The answer should be a single number: how many lines in the material contain "agent".

● ● ● ●

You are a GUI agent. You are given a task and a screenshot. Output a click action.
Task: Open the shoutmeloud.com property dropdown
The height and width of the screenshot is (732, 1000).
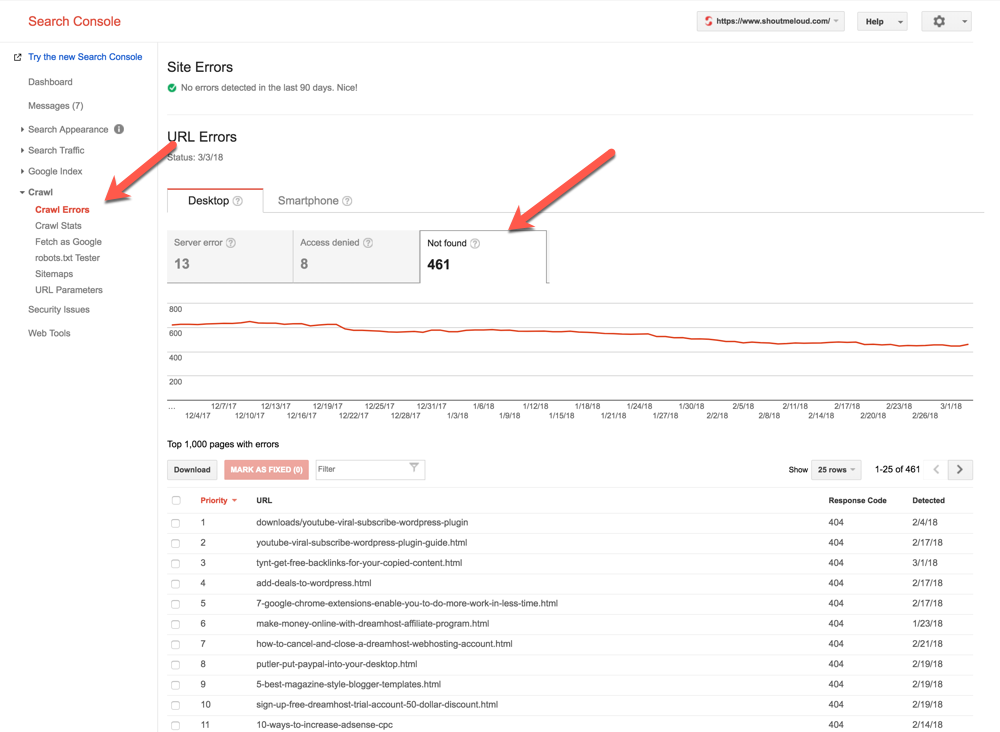click(x=770, y=21)
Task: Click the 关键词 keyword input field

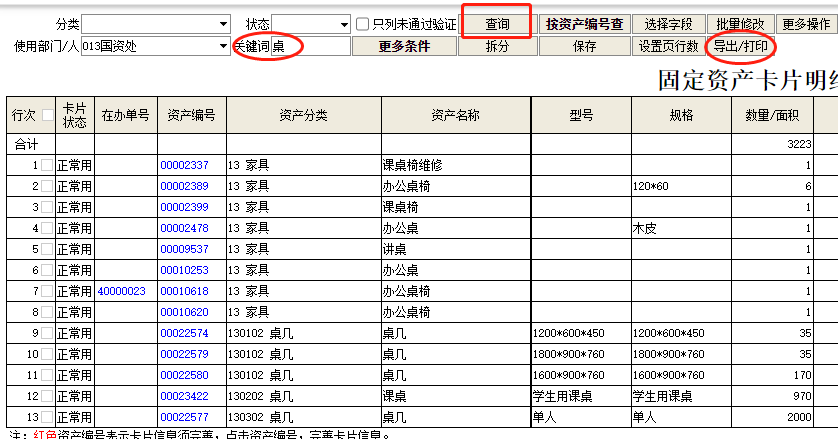Action: [x=310, y=46]
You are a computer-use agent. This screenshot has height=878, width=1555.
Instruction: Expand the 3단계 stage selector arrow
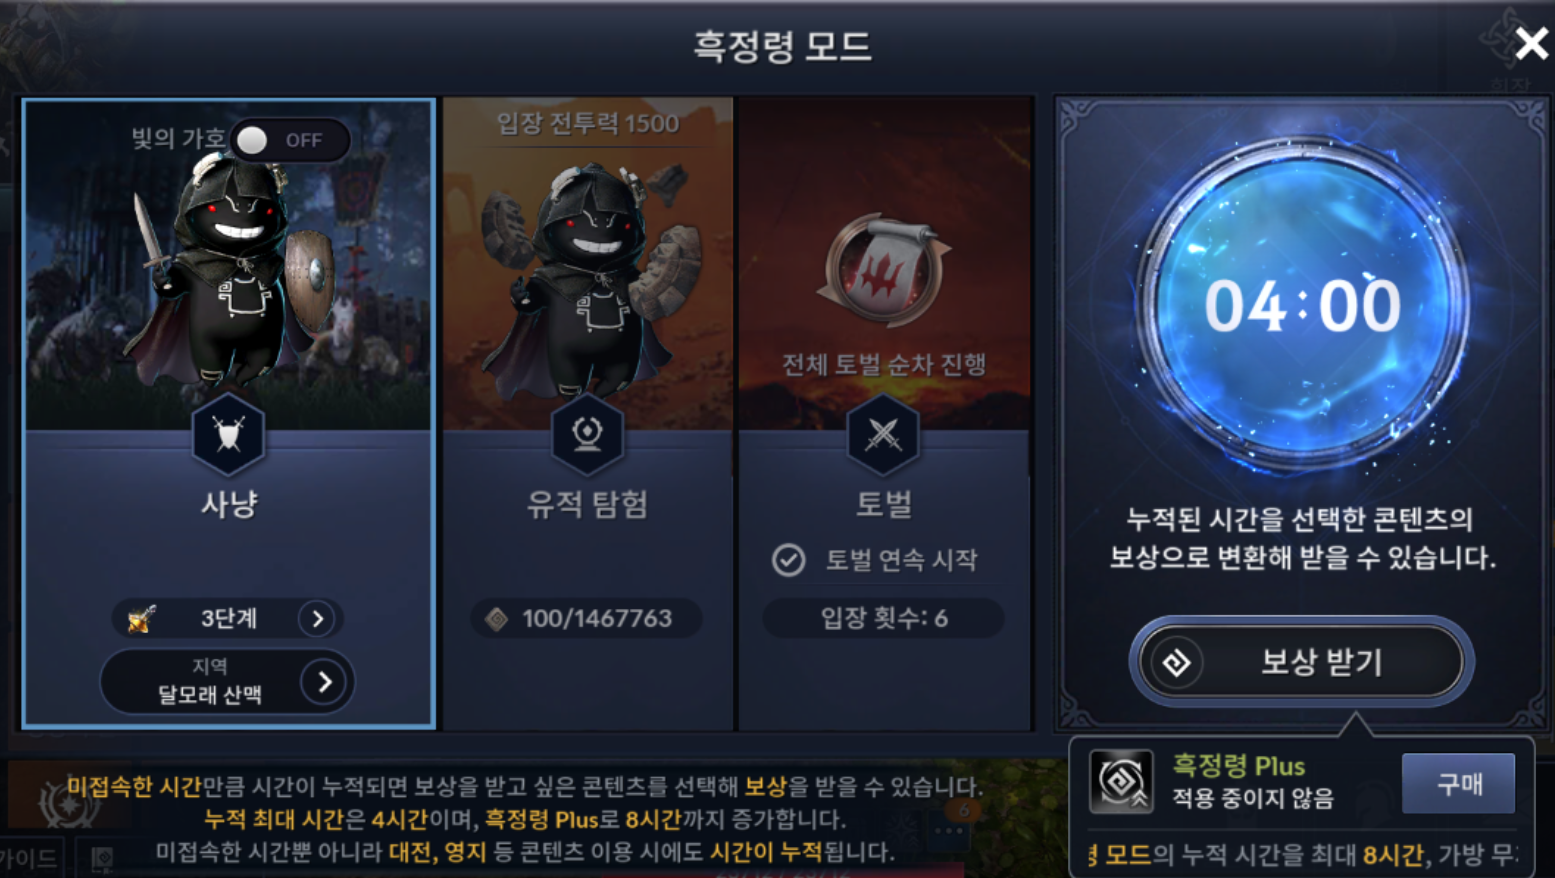pyautogui.click(x=317, y=619)
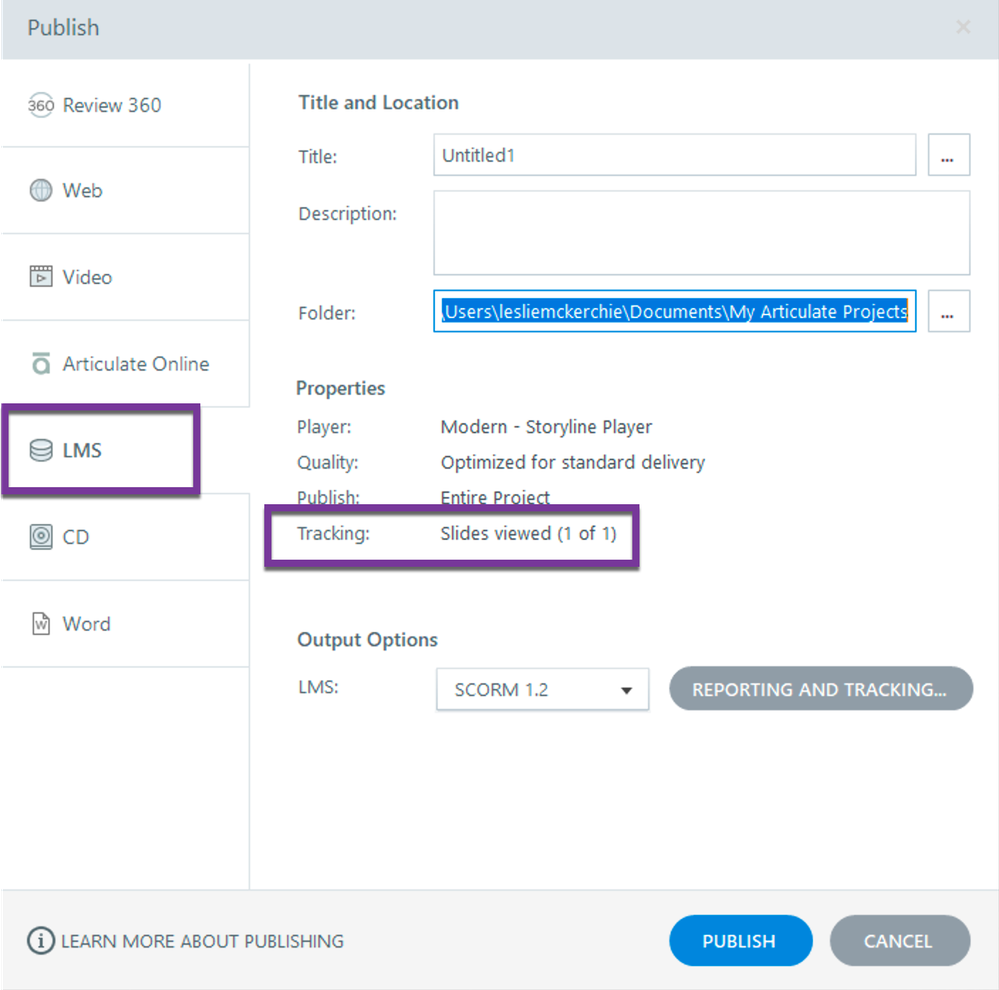Open the SCORM 1.2 LMS dropdown
The image size is (999, 990).
pyautogui.click(x=542, y=690)
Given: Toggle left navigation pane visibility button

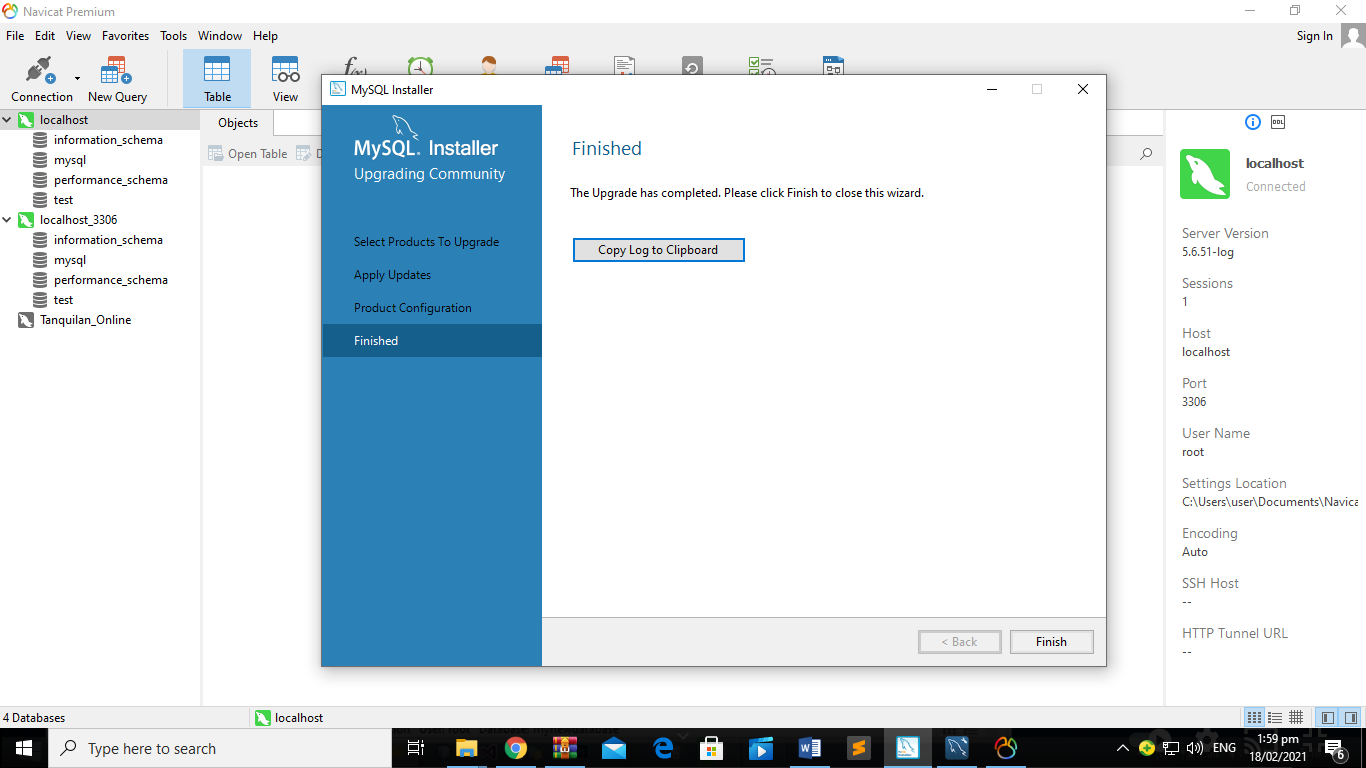Looking at the screenshot, I should pyautogui.click(x=1327, y=718).
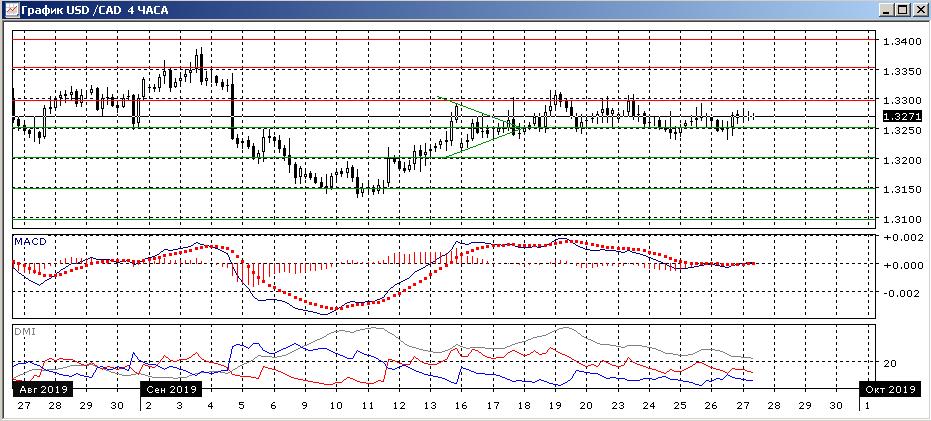The height and width of the screenshot is (421, 931).
Task: Click the Окт 2019 month marker
Action: (x=889, y=389)
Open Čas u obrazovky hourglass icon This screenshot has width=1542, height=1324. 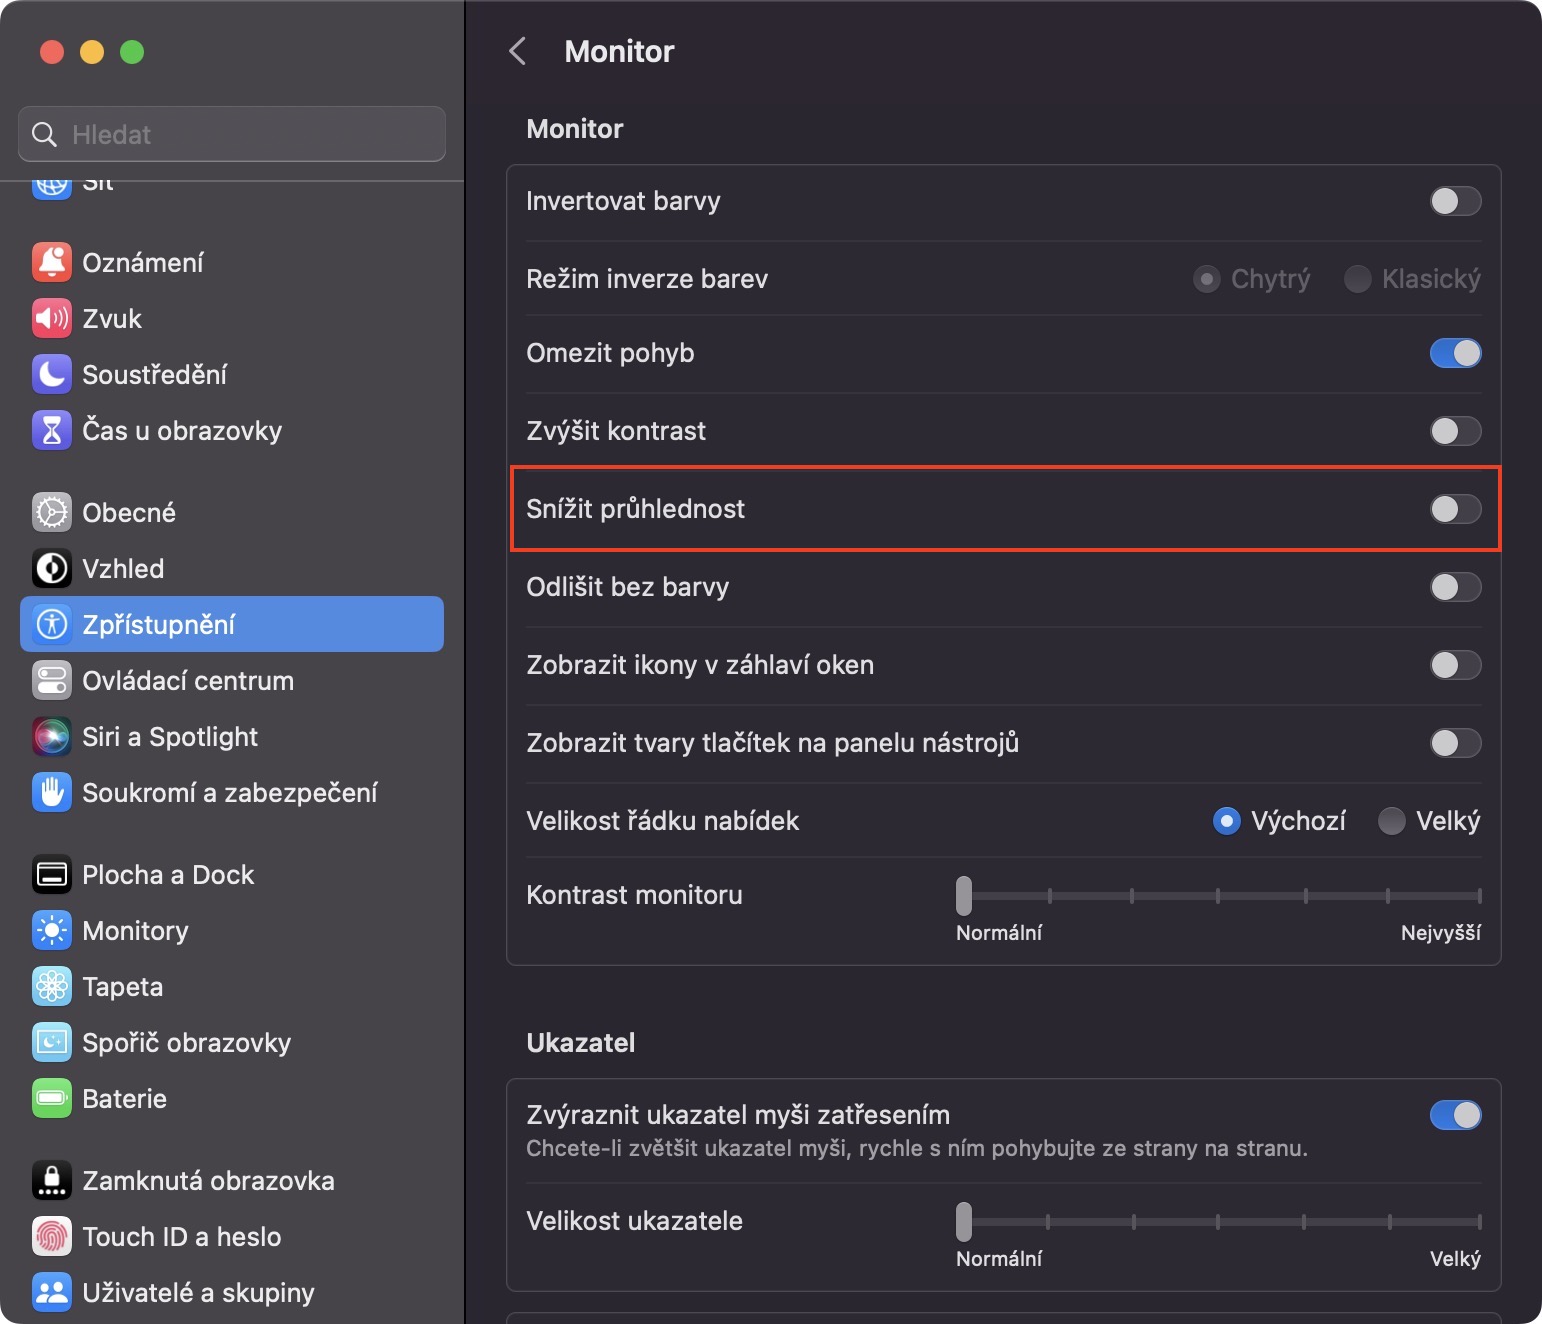[x=52, y=430]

● ● ● ●

**Solved problem**
2